__WHAT THE EXERCISE ASKS__. What is needed here is an exact copy of all the entries below.

Collected data
____

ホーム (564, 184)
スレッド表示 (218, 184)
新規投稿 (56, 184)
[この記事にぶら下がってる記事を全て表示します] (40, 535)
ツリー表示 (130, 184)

____

__EXPECTED ANSWER__.
ホーム (564, 184)
スレッド表示 (218, 184)
新規投稿 (56, 184)
[この記事にぶら下がってる記事を全て表示します] (40, 535)
ツリー表示 (130, 184)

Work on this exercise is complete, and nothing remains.